Home Secretary Battles Menace Of Demon Drink

Friday 6th March 1936

The House of Commons was treated to what used to be a regular exhibition of social conservatism, futile belief in over-regulation and all-round po-facedness: a discussion on the supply of alcohol in the form of a debate on the second reading of Licensing Amendment Bill. The particular aim of the legislation was to prevent bogus members clubs being used as commercial drinking establishments without having to obtain a tightly regulated drinks license. The position was complicated by the existence of thousands of genuine unregulated clubs notably working men's clubs and gold clubs. Inevitably MPs contributed a litany of tales of the evil of drink quite unrelated to the topic of the debate.

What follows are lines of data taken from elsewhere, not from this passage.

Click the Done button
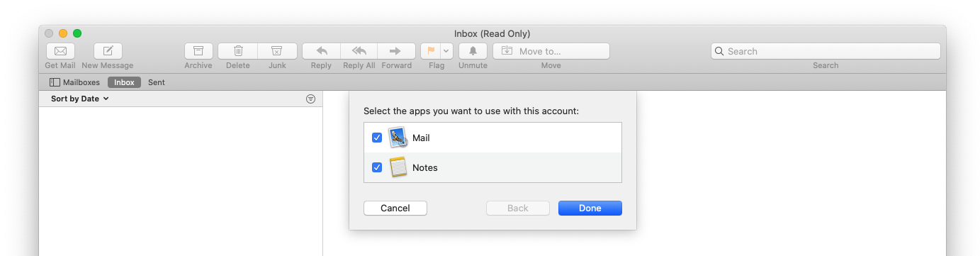Viewport: 980px width, 256px height. 590,208
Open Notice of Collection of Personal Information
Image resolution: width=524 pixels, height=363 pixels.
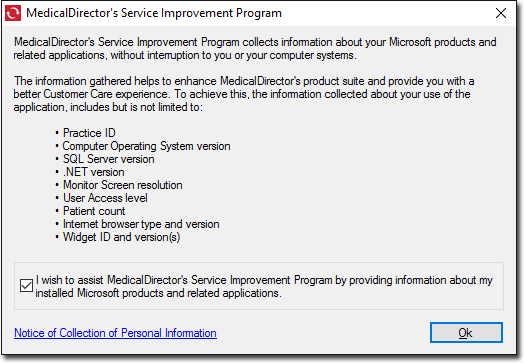(115, 333)
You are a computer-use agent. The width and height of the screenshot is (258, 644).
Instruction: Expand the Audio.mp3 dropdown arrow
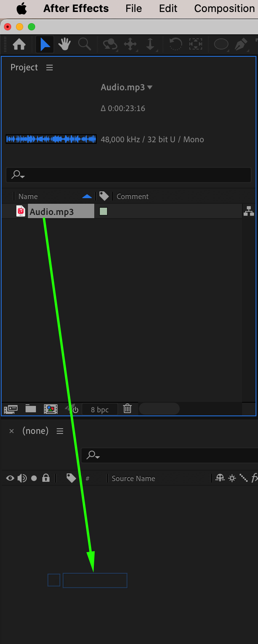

A. P. Herbert, the barrister and comic writer, had a field day at the expense of his conservative colleagues. After making the serious point that bar staff worked in difficult conditions and deserved legislative protection, he got down to business with an assault on the report of the Royal Commission which had inspired the legislation. "I used to think that I was a humorous writer until I read the Report of the Royal Commission. I now feel that I am finished.........looking at the index I see not only the entry "Temperance bars, alleged abuses in," but also this alarming entry "Trains, drunkenness in." When I turn to the page indicated, expecting to read of hideous orgies on the 9.15, I find there is no drunkenness in trains, that there have been no complaints, and that the service of intoxicants outside the restaurant car has not led to any abuses. But this did not prevent the Commission from recommending some new restrictions."